Total Miles: 2017.4
It may have been a meager arrangement of sticks on the ground, but it was meaningful just the same. A humble spot on a trail full of highlights, it didn’t quite seem fitting of all that this point represented but it did make for a perfect place to reflect on all the miles that brought us here. 2000 miles. It feels much further than it sounds, and yet it all seems to have transpired in the proverbial blink of an eye. It’s an enticing paradox of long distance hiking–the memories are, at once, both very distant and very present.
Following the string of major peaks laid out before us since the Three Sisters, we entered the Mt. Jefferson Wilderness and climbed over the shoulder of Three Fingered Jack, its western face showing a summit ridge that looked like rotting teeth.
Its north face, however, looked altogether different. Sweeping up dramatically from talus slopes to sheer walls striped with bands of red rock, the various spires looked like the points of a crown.

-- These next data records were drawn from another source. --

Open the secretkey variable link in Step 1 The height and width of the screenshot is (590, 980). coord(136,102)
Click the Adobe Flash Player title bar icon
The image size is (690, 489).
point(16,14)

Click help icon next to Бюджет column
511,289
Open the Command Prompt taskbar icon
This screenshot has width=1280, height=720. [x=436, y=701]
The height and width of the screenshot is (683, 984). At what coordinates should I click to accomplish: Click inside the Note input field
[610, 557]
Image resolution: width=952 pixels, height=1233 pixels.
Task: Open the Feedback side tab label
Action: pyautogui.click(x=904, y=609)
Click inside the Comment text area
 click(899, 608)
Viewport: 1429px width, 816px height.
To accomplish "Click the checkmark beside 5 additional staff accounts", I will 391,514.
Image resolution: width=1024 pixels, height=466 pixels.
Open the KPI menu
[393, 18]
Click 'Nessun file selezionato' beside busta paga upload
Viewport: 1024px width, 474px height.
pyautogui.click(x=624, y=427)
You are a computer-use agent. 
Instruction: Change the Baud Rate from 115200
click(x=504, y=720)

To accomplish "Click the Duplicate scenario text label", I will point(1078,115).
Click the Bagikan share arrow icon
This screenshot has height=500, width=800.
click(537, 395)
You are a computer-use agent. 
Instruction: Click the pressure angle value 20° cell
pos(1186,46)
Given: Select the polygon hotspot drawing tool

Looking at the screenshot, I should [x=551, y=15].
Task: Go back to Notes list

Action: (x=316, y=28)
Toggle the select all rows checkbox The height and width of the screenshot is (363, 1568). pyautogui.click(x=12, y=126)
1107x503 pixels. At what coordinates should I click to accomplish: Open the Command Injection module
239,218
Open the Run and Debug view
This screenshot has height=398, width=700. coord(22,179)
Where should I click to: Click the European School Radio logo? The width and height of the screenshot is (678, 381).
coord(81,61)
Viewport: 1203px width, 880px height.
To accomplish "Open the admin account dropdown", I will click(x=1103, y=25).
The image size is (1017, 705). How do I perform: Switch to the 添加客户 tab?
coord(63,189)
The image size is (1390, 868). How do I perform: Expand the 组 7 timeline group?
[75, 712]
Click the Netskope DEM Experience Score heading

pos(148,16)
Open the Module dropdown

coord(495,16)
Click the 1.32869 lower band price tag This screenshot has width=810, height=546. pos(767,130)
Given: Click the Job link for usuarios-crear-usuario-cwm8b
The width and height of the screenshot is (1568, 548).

As I’ve come to realize, no day in Oregon seems complete without a number of miles through former wildfire areas. By now, it feels like there have been as many miles through barren wastelands of forest recovery as not in this state. The signs of early plant life and the stark contrast of the dead trees against the sky is fascinating, but the sheer number of these areas, not to mention their immensity, is depressing.
Our day came to a close at a spot befitting a celebration for having crossed the 2000-mile mark: perched on the edge of a cliff, with an expansive view of Mt. Jefferson right before us. As I write this from my sleeping bag on a night that promises to bring another morning as frigid as today’s, the black silhouette of the mountain is the view out my front door.